[Work instructions]: Throughout the records below, find each line holding "Task" and copy it.

[Given data]:
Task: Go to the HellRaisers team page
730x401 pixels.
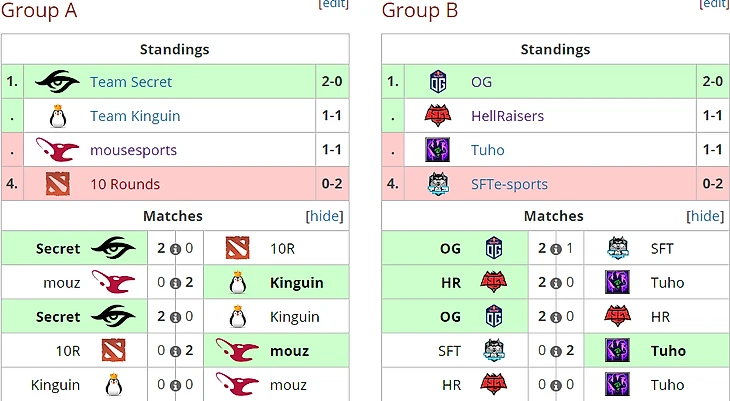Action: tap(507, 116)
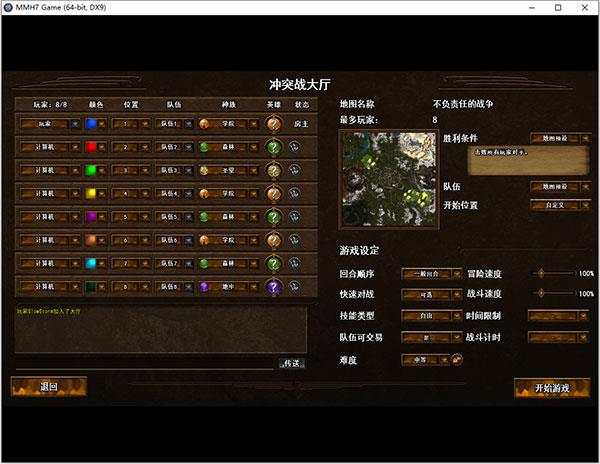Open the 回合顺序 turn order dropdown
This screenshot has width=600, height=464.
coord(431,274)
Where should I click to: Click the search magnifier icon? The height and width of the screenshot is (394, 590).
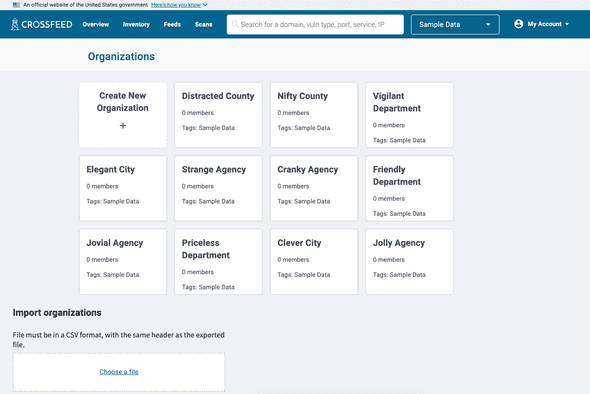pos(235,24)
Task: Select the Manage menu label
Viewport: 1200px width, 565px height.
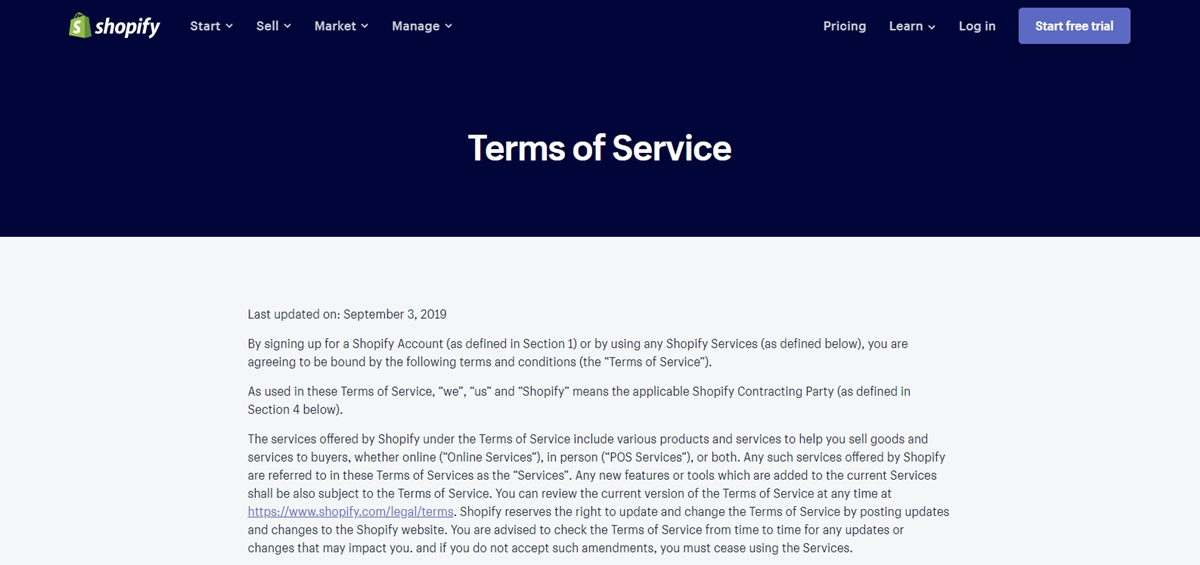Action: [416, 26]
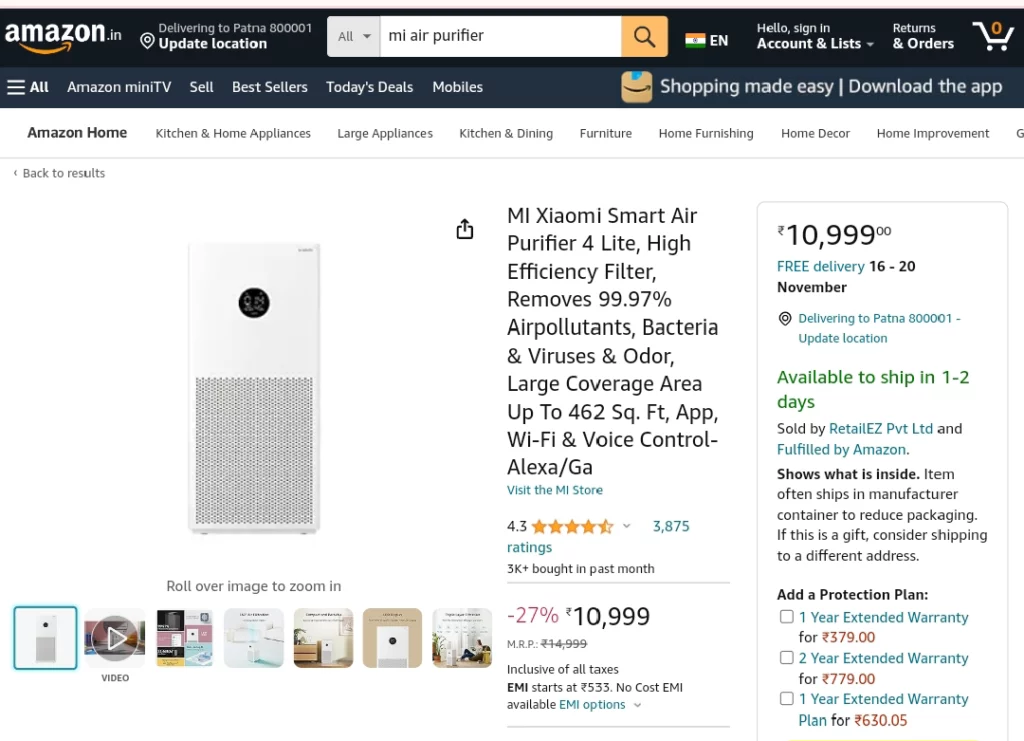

[Your solution]:
Task: Go to the HellRaisers team page
Task: Select the Manage menu label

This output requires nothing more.